Muller’s doctoral thesis compared two instructional video styles, which were viewed by undergraduates at the University of Sydney. The first featured an actor delivering a polished, textbook explanation of Newton’s laws. Participants described this version as easy to follow. The second portrayed a student repeatedly stumbling over the laws while a tutor tried to set him straight. Most viewers found this depiction confusing. But when tested on the concepts, participants who called the textbook account “clear” scored no better than they had before watching it. By contrast, those who watched the “confusing” video improved significantly. Muller’s takeaway was that learning requires friction—and that a student’s first confident error may be the strongest lever a teacher can pull. “Some level of discomfort seems to be essential,” Muller says. “That’s when learning can really take place.”
Nigel Kuan, a high school physics teacher, who met Muller while studying at the University of Sydney and later collaborated on several Veritasium videos, says Muller’s emphasis on using people’s misconceptions to teach science has influenced his own approach. “I actually recommend the videos to newer teachers,” he says. One in particular, called Why Do You Make People Look Stupid?, stands out to Kuan as best representing Muller’s pedagogic style. It opens with Muller arriving at a café table and saying, “Hey, YouTube, you said you wanted to talk. What’s up?” Across from him also sits Muller, wearing a white YouTube T-shirt and the type of reflective aviator glasses favored by law enforcement. “YouTube Muller” accuses Muller of making people look stupid and shows clips in which the latter watches as individuals fumble through incorrect scientific explanations. YouTube Muller then quotes viewer comments—many laden with expletives—that called Muller “condescending” and “pretentious” and asks, “Why does your face light up with glee every time you hear a misconception?” This video, it turns out, is no different from those in which Muller invites people to explain what water is or where trees get their mass. But now the fallacy to be disproved is not about science but about him: that, in his own words, he “delights in humiliating other people.” Muller, of course, returns to his core idea: people learn better if they confront their own misconceptions.
Casper Mebius, who joined Veritasium as an intern in 2023 and now writes, directs and produces episodes, recalls his first meeting with Muller, who, “instead of interrupting me or cutting me short, just literally let me talk through the whole thing for 40 minutes.” Mebius soon learned this wasn’t unusual. Muller often patiently listens through meetings with his team. “Then he just makes one comment, and it’s like he’s throwing a dart and hitting the bull’s-eye,” Mebius says. In this way, Muller is still teaching—letting others lay out their predictions and take the risks necessary for learning. But at times, his emphasis on the pedagogical value of risk-taking goes further, as when he swam in shade balls (softball-size plastic spheres that float on reservoirs to block sunlight) after a manufacturer warned him not to, explored Fukushima’s radioactive zone and had a bucket of pennies dumped on him from a helicopter to prove that they couldn’t kill him.

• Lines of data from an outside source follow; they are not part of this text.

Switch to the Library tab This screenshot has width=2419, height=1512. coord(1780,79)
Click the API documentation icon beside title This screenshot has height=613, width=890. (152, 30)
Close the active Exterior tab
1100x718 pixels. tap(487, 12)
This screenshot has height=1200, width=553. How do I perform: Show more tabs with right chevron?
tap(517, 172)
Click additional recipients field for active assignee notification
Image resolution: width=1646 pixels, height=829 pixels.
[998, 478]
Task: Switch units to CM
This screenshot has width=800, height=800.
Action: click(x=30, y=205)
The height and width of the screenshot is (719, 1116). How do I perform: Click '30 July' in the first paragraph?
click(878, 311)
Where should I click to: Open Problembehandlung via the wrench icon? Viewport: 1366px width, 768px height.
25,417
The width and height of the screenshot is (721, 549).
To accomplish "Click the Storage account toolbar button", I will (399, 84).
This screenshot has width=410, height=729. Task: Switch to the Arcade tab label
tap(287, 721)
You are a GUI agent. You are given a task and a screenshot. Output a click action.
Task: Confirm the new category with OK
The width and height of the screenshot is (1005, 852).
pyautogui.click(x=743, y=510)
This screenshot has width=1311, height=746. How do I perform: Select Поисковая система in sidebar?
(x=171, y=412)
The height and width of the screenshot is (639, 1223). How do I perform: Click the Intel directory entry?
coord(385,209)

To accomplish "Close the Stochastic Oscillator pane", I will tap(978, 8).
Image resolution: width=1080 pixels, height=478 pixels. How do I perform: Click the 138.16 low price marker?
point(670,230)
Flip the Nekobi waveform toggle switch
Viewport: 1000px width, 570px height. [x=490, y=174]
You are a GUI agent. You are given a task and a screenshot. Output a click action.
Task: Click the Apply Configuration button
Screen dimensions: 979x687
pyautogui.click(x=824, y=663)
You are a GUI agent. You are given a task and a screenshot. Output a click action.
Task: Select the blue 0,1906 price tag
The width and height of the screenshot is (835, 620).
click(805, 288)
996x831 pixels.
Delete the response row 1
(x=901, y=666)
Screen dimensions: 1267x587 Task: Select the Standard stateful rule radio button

How One Company Secretly Poisoned the Planet is perhaps Veritasium’s boldest attempt yet to do so. Gregor Čavlović, a producer and director at Veritasium who co-wrote it with Muller, learned about PFAS while researching a previous project. The new video, which received more viewer watch hours on its first day than any other video in Veritasium’s history, layers one mystery atop another: from why fridges were killing people in Chicago in 1929 to why cattle drinking from streams in West Virginia began dying in the 1990s to how the dangers of PFAS were hidden even as chemical corporations made billions. “I think something important to note is how young and scarce research on PFAS is,” Čavlović says.
In the video, as Muller and Čavlović discuss the many ways that PFAS have infiltrated our lives—such as via nonstick cookware, waterproof clothes and stain-resistant carpets—the story becomes increasingly unsettling. It follows West Virgina farmer Wilbur Earl Tennant, who watched more than 150 of his cows slowly die, and environmental lawyer Robert Bilott, who read through 60,000 corporate documents to reveal the risks of contamination. It describes how PFAS have contaminated not just household well water but also snow in the arctic and rain on the Tibetan Plateau. And it culminates with Muller testing his own blood for the forever chemicals. Levels of one of the PFAS chemicals in his blood, he discovers, is twice the national average, and another is six times higher than the average. His combined total places him close to the limit at which U.S. science and health advisory groups recommend screenings for PFAS-related diseases. Based on the contamination levels in many U.S. water sources, Čavlović and Muller deduce that the latter could have reached those blood levels merely by drinking tap water from various sources in and around Los Angeles. This is usually the moment in Veritasium videos where Muller shows his delight in solving a mystery, but this time the look on his face is one of dismay.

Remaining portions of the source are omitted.